HashMaps, Frequency Counting, and Fast Lookups

A practical Advanced CS guide to using maps for frequency counts, grouping, and replacing repeated linear searches.

HashMaps let students stop repeatedly searching and start storing relationships. The key is the lookup value. The value is the information associated with that key. Once students understand that separation, maps become one of the most useful tools in Advanced CS.

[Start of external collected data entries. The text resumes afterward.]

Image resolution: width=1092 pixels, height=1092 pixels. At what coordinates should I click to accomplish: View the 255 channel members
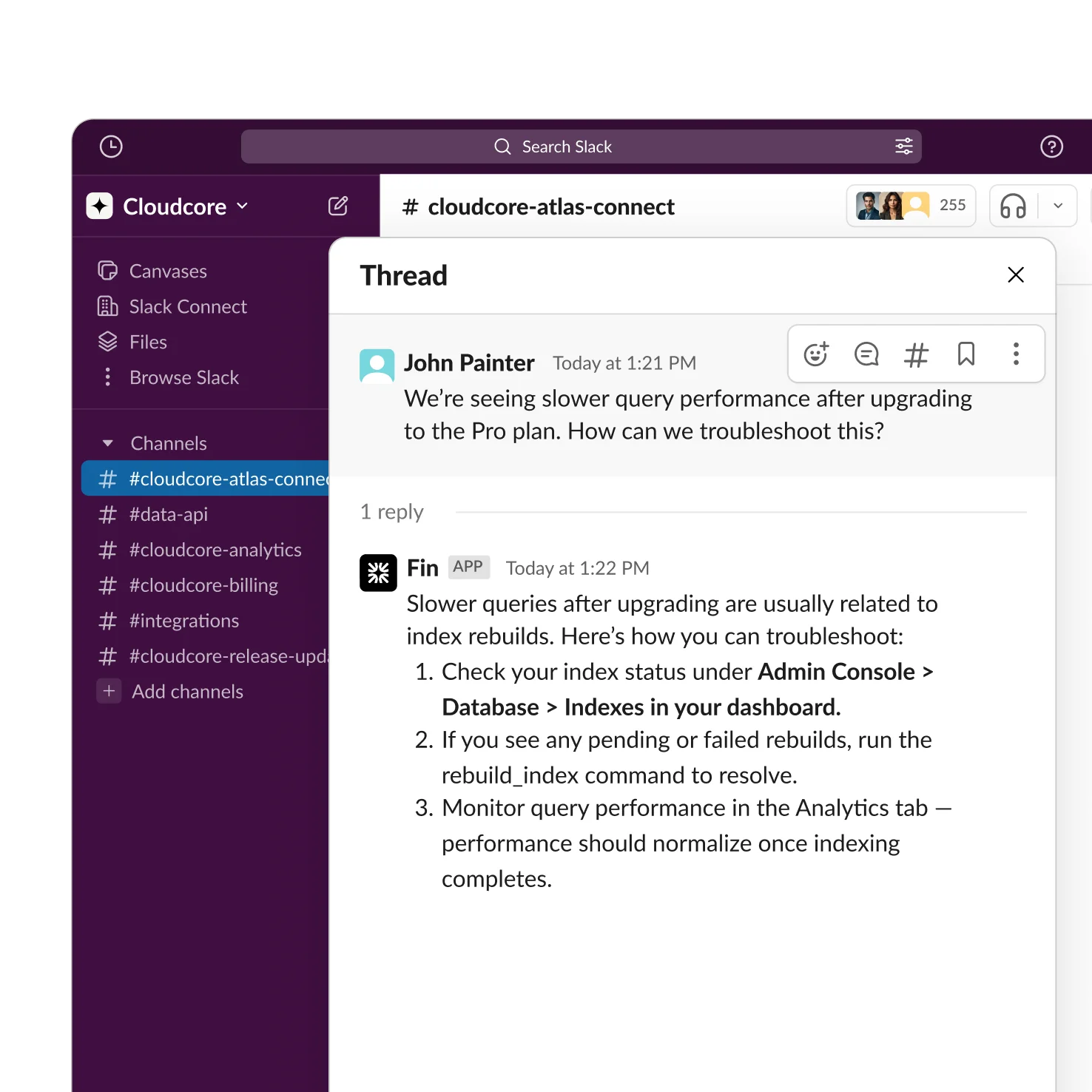[x=911, y=206]
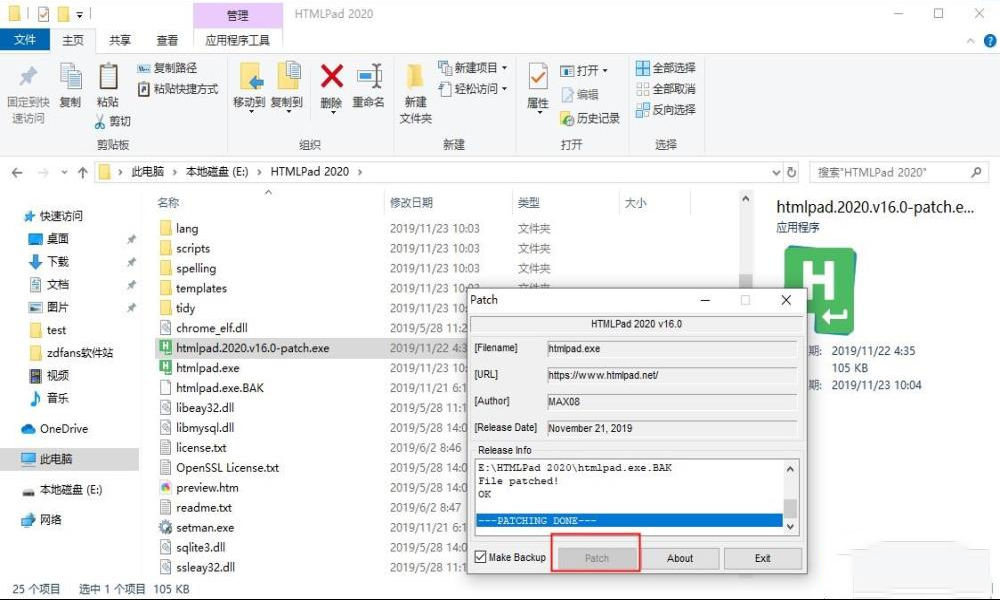Screen dimensions: 1000x600
Task: Switch to the View (查看) ribbon tab
Action: click(x=167, y=40)
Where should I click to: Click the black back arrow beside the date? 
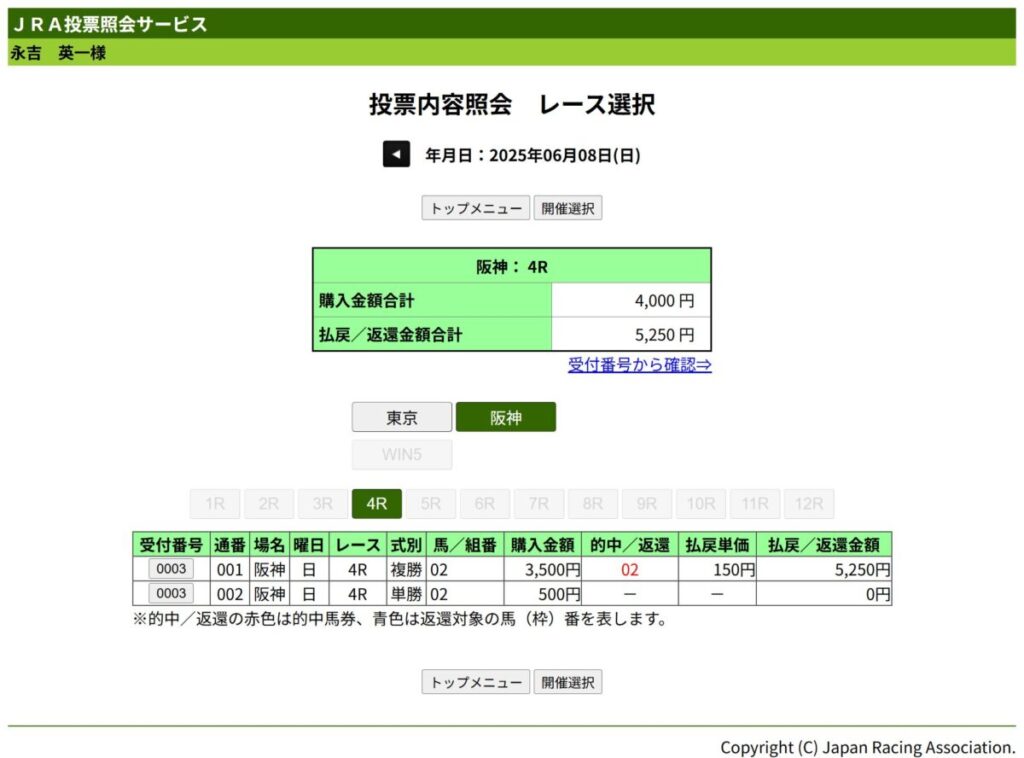tap(396, 155)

Worked example: engagement frequency map

Imagine a safe fictional dataset of course-interest clicks from a student website.

String[] clicks = {
    "AP CSA", "Python", "AP CSA", "USACO",
    "Python", "AI/ML", "AP CSA"
};

Map<String, Integer> counts = new HashMap<>();

for (String course : clicks)
{
    if (!counts.containsKey(course))
    {
        counts.put(course, 0);
    }

    counts.put(course, counts.get(course) + 1);
}

After the loop, AP CSA maps to 3, Python maps to 2, and the other labels map to 1. The map replaces a nested loop that would recount every course name from scratch.

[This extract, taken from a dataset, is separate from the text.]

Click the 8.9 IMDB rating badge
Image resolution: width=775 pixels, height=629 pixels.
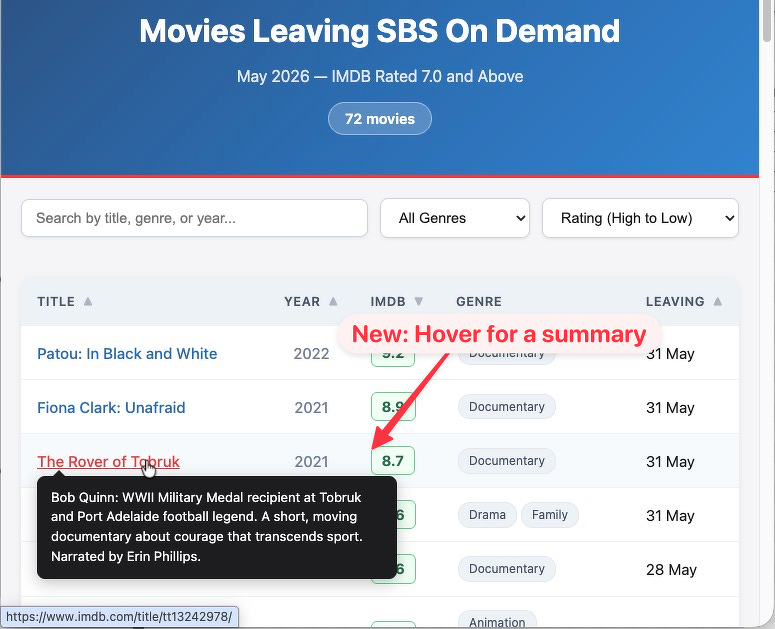(x=393, y=407)
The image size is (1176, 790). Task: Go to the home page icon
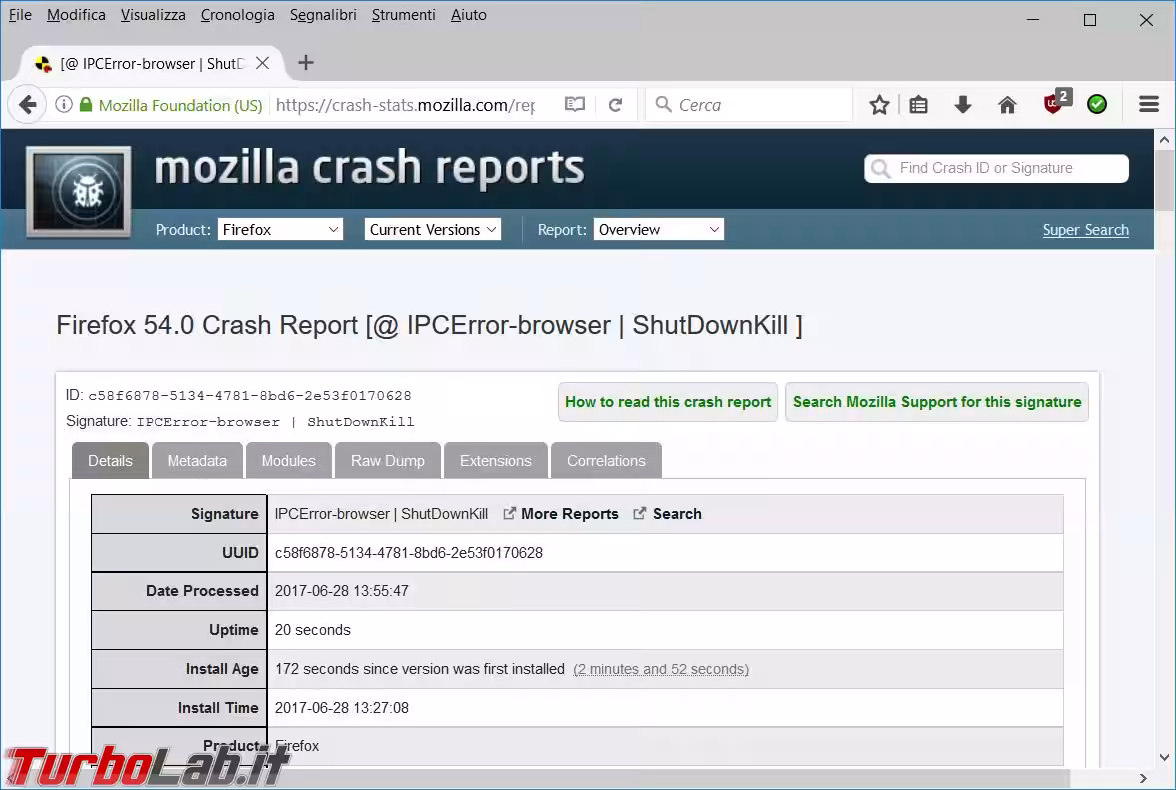[x=1007, y=104]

Grouping instead of counting

Maps can also store lists. This is a common next step for students who already understand frequency maps.

Map<String, ArrayList<String>> byCourse = new HashMap<>();

for (Signup s : signups)
{
    String course = s.getCourse();

    if (!byCourse.containsKey(course))
    {
        byCourse.put(course, new ArrayList<>());
    }

    byCourse.get(course).add(s.getStudentName());
}

Now the key is a course name and the value is a list of students interested in that course. The important move is this: create the empty list before trying to add into it.

Harder example: first repeated value

A map can remember positions too.

public static int firstRepeatedIndex(String[] values)
{
    Map<String, Integer> firstIndex = new HashMap<>();

    for (int i = 0; i < values.length; i++)
    {
        if (firstIndex.containsKey(values[i]))
            return i;

        firstIndex.put(values[i], i);
    }

    return -1;
}

The map stores the first place each value was seen. When a value appears again, the current index is the first repeated index.

Common traps

  • Calling get on a missing key and then trying arithmetic with null.
  • Confusing containsKey with containsValue.
  • Assuming HashMap iteration order is sorted or insertion order.
  • Using a map when duplicate keys need separate records instead of grouped values.